Quelle part de votre activité occupe la gestion des effets indésirables liés aux vaccins ?

Elle prend actuellement une part non négligeable de notre activité. Cela nous ennuie un peu parce que les autres médicaments continuent à être administrés. Il y a des effets indésirables graves avec d’autres produits que les vaccins. Nous y restons tout de même très attentifs.  Nous sommes vraiment mobilisés sur la vaccination. Nous recevons plus de 200 dossiers par semaine. Nous traitons en priorité tous les cas graves. Nous devons le faire dans les 8 jours qui suivent la déclaration, samedi et dimanche inclus. Nous essayons de traiter les cas non graves au cours du mois, les délais de transmission étant alors plus longs.

Les délais sont-ils tenus ?

Nous y parvenons mais il est vrai que c’est très difficile pour nous. C’est la première fois que nous sommes confrontés à une telle situation. Nous sommes 3,6 équivalents temps plein – médecins et pharmaciens. Heureusement, nous bénéficions depuis le 17 mai d’une personne faisant fonction d’interne pour nous aider jusqu’à la fin du mois d’août.
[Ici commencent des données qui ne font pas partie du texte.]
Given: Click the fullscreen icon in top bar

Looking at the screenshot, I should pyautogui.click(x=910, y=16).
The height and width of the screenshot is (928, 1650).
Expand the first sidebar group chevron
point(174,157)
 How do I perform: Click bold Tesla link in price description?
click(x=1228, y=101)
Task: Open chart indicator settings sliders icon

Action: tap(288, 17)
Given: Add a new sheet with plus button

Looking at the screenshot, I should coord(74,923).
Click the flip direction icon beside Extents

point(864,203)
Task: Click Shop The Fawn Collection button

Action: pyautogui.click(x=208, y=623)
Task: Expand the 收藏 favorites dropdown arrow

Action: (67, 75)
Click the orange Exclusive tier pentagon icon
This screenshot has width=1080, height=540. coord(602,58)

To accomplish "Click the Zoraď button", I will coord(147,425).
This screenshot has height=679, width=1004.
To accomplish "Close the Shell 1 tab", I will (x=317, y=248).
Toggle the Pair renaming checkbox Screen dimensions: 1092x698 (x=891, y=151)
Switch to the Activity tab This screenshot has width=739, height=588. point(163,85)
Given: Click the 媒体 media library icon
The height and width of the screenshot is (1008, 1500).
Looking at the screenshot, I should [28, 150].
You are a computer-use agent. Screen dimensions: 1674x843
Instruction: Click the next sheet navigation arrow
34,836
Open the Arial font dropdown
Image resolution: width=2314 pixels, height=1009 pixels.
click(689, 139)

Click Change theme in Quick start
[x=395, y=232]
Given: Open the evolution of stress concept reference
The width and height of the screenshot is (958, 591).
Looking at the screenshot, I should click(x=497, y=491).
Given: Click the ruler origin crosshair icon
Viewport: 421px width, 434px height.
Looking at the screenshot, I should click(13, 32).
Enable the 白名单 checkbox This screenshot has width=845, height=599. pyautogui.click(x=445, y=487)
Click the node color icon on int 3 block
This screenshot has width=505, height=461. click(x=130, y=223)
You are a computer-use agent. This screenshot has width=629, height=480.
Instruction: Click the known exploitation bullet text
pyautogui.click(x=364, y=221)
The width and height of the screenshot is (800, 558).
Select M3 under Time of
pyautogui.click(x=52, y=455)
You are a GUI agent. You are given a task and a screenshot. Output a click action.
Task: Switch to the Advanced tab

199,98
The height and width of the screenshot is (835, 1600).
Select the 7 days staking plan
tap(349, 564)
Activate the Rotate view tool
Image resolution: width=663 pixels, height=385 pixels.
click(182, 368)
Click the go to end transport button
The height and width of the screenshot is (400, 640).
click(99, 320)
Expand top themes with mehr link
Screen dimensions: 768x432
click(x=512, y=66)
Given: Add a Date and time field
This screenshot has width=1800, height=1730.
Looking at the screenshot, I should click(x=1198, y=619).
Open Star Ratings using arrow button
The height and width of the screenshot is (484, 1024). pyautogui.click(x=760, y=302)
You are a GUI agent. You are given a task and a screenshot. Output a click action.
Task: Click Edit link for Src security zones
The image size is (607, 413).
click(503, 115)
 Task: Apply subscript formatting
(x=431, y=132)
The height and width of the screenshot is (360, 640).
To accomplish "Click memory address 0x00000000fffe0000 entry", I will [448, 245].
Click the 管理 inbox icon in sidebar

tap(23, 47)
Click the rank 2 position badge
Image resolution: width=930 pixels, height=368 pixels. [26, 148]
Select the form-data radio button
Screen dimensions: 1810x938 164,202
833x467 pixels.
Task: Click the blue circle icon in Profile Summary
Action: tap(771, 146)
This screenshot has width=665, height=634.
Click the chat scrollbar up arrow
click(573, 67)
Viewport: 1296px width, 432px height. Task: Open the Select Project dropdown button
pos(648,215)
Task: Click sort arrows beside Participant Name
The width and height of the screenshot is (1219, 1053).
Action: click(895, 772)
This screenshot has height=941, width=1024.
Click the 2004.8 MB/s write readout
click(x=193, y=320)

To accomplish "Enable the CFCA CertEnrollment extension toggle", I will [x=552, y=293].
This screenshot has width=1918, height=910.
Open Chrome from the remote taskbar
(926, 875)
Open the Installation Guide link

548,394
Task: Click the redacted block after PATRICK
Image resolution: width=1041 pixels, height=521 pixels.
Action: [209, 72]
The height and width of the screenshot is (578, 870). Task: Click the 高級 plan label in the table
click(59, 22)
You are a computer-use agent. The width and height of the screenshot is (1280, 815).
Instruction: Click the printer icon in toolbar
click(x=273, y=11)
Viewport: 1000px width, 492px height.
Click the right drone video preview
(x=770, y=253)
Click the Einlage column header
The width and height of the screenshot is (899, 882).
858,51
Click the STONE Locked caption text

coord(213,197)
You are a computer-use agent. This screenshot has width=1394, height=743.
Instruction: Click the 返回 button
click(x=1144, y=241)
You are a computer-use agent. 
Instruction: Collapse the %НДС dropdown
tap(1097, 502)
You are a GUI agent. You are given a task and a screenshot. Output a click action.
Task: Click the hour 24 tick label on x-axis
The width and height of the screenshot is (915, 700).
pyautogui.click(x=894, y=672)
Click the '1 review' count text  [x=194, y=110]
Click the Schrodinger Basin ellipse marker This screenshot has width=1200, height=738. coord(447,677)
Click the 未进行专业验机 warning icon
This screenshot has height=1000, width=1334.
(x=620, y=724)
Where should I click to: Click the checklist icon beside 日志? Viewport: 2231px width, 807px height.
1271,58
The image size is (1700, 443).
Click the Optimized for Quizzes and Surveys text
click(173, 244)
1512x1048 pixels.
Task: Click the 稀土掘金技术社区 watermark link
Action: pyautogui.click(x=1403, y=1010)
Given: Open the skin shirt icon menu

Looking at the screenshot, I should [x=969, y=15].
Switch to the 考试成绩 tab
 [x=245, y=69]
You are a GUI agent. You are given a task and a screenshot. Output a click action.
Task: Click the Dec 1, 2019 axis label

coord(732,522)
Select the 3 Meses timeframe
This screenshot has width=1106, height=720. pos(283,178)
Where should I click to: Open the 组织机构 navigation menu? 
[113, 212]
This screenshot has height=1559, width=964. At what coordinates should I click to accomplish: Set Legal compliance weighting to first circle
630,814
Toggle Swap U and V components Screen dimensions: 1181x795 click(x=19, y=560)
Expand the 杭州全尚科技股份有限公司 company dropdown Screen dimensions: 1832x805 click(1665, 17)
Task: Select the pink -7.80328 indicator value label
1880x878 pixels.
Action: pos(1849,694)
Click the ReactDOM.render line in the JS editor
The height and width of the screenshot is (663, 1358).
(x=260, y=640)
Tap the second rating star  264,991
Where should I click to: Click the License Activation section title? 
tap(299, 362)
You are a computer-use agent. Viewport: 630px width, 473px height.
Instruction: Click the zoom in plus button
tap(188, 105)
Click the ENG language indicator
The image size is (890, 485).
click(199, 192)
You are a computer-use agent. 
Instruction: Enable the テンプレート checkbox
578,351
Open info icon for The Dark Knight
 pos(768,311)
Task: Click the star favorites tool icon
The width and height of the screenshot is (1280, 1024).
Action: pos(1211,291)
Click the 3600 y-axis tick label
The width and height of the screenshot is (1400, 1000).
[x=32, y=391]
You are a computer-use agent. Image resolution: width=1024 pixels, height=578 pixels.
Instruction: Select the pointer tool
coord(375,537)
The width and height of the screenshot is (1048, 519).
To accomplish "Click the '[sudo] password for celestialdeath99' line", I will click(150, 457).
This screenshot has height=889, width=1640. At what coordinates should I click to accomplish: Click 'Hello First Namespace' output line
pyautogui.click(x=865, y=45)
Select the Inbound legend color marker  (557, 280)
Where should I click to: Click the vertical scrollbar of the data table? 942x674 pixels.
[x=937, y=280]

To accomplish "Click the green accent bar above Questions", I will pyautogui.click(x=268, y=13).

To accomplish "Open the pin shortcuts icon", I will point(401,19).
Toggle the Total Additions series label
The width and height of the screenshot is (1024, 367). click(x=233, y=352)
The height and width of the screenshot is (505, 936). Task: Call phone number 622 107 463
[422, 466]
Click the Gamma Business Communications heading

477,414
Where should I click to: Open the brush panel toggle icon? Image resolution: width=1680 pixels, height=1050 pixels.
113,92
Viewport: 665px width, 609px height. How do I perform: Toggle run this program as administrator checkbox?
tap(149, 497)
Nous traitons les déclarations faites par nos confrères, celles faites par des patients – des  quatre départements dont nous avons la charge – directement sur le portail du ministère de la Santé. Nous les recevons au fil de l’eau et nous essayons de les analyser rapidement. Je lis tous les signalements, au jour le jour, en priorisant les cas graves. Et puis nous avons reçu et continuons de recevoir énormément d’appels de personnes pour des renseignements sur la vaccination : doivent-ils faire la deuxième injection après des effets indésirables ; après une vaccination par covid-19 vaccine AstraZeneca®, peuvent-ils se faire vacciner par le vaccin Pfizer, etc. Ces appels représentent un volume important notre travail. Il nous faut rassurer les patients après des effets indésirables, répondre à leurs questions et également leur réexpliquer les bénéfices de la vaccination. Nous les incitons à contacter leur médecin traitant. Grâce à l’implication forte de mes collègues, nous maintenons un haut niveau d’activité.

Comment déclarer des effets indésirables ?

Le plus simple est de nous téléphoner pour nous les déclarer directement. Les personnes peuvent également se rendre sur le portail du ministère de la Santé où ils seront guidés pas à pas dans leurs déclarations. Ils devront indiquer leur département. Leurs déclarations nous sont ensuite transmises.

Quel message voulez-vous adresser aux personnes qui se font vacciner ?

La loi stipule que tout effet indésirable doit être déclaré. Il est vrai que doivent être déclarés les effets indésirables graves qui sont invalidants pour les personnes dans leur vie quotidienne. Certaines personnes nous ont déclaré des effets qui ne sont pas graves en soi comme de la fièvre ou des diarrhées. Mais ces effets les ont quand même gênés dans leur activité professionnelle. Je préfère que les patients déclarent tout effet indésirable et qu’ensuite je fasse mon travail d’analyse plutôt que de passer à côté d’un effet indésirable grave qui n’aurait pas été déclaré. L’expertise est l’essence de notre travail. La loi dit de tout déclarer et je pense effectivement qu’il faut tout déclarer.